- Genre: Family-drama
- Written by: Pranjal Saxena Rishabh Anupam Sahay Shashank Kunwar
- Directed by: Rishabh Anupam Sahay
- Starring: Piyush Mishra; Divyenndu; Gauahar Khan;
- Country of origin: India
- Original language: Hindi
- No. of seasons: 1
- No. of episodes: 7

Production
- Producers: Sameer Nair Deepak Segal Seema & Sudhir
- Production company: Applause Entertainment & Sunshine Productions

Original release
- Network: SonyLIV
- Release: 16 June 2022

= Salt City (TV series) =

Indian Hindi-language family-drama web television series

Salt City is an Indian Hindi-language family-drama web television series which was premiered on SonyLIV, on 16 June 2022. It is produced by Applause Entertainment & Sunshine Productions and directed by Rishabh Anupam Sahay.

==Cast==
- Piyush Mishra as Harish Bajpai
- Divyenndu as Saurabh Bajpai
- Gauahar Khan as Gunjan Bajpai
- Navni Parihar as Triveni Bajpai
- Manish Anand as Aman Bajpai
- Pranay Pachauri as Nikhil Bajpai
- Jitin Gulati as Sukesh Sood
- Vinita Joshi as Sulekha Gaitonde
- Nivedita Bhattacharya as Vibha
- Monica Chaudhary as Ela Bajpai

==Synopsis==

Salt City traces the journey of the Bajpai family, through the pressures that life in a big city puts on their relationships.
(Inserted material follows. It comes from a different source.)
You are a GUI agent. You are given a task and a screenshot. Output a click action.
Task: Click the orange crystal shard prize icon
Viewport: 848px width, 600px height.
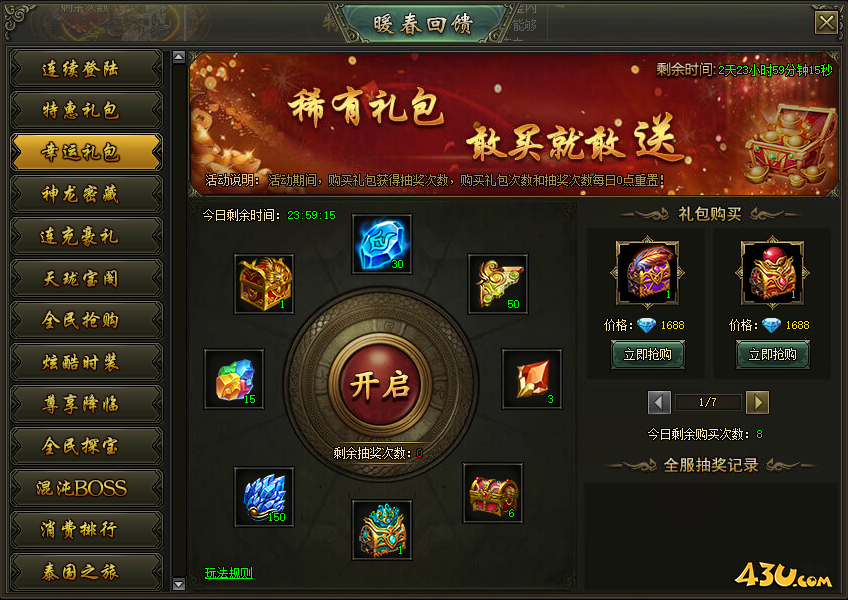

The story revolves around 5 siblings & how their lives cross each others, exposing their past and unfolding their future. Their journeys make them realise their bitter realities, motivating them to confront it without fear and get closer to themselves.

==Release==

Web television series which was premiered on SonyLIV, on 16 June 2022.